Writers Without Margins Gives Four Ex-Cons a Voice

Creative writing positively benefits mental and physical health. Writers Without Margins is a non-profit organization “dedicated to the fusion of art and advocacy…” especially for those “isolated by the challenges of addiction recovery, trauma, poverty, disability and mental illness.” Recently, Writers Without Margins joined forces with Wahl St. Productions to create a film called “In Their Shoes.” The film tells the stories of Zach, Stephen, Jean and Marcel. These four men tell their own stories, in their own words, about their participation in a “prison re-entry and addiction recovery creative writing program.”

Though Writers Without Margins hosts ongoing programs in the Boston area, its message applies to Aroostook County and Maine. People write about emotional upheavals on a path toward healing. It can be especially helpful to those struggling with substance use disorder who often feel alone. Substance use and addiction are on the rise in Maine. WMTM, channel 8, reported that, “Data from the Maine Drug Enforcement Agency shows cocaine is making a comeback as heroin and fentanyl continue to plague the state.”

Rather than a typical college classroom setting, the Writers Without Margins programs are held in community centers throughout Boston. Writers Without Margins leads participants through literary interpretation exercises and facilitates critical thinking and analysis. Writers Without Margins allows people to tell their stories. When people have a voice and are heard, real change can happen, for them and for those who listen. That is what happened for Zach, Stephen, Jean and Marcel.


Zach is 34 and was incarcerated for three years.

Stephen is 27 and was incarcerated for six and a half years.

Jean is 36 and was incarcerated for 17 years.

Marcel is 52 and was incarcerated for 27 years.

The re-entry period for people released from prison is extremely tumultuous. Access to affordable housing, living wage jobs, education and apprenticeships are hard to come by. Often these stressors lead to substance use. The 2016 Massachusetts opioid death assessment showed that former inmates were 56 times more likely to fatally overdose within a year after release than members of the general population. The opioid crisis is a problem locally as well. According to the National Institute on Drug Abuse, there were 301 opioid-related overdose deaths in Maine in 2016. Between 2012 and 2016, the death rate of heroin overdose increased from 12 to 55.

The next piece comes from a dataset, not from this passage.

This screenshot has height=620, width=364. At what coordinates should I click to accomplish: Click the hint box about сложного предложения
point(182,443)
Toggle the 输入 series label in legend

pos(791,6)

The creative writing program from which “In Their Shoes” began was part of a Writers Without Margins program specifically for men who were recently released from prison and were in treatment for substance use and addiction. Zach, Stephen, Jean and Marcel were a part of the group. Through their writings and interactions, “In Their Shoes” was born. They use their own words to describe the crimes they committed and why. The film follows them after their release from prison and their participation in Writers Without Margins.

Writers Without Margins worked with James Wahlberg at Wahl St. Productions to turn the group’s expressive writings and their personal stories into a film. Wahlberg is no stranger to films that expose the current opioid epidemic. He actively advocates for substance use disorder treatment. One recent project was the film “If Only.” Wahlberg used the film to open conversations about substance use disorder and treatment. He personally traveled across the country showing the film to hundreds of thousands of people. According to the Writers Without Margins, “In Their Shoes” “was created to give voice to the unheard, disempowered, and often vilified populations in the drug crises, the easiest targets caught in the most difficult cycles.”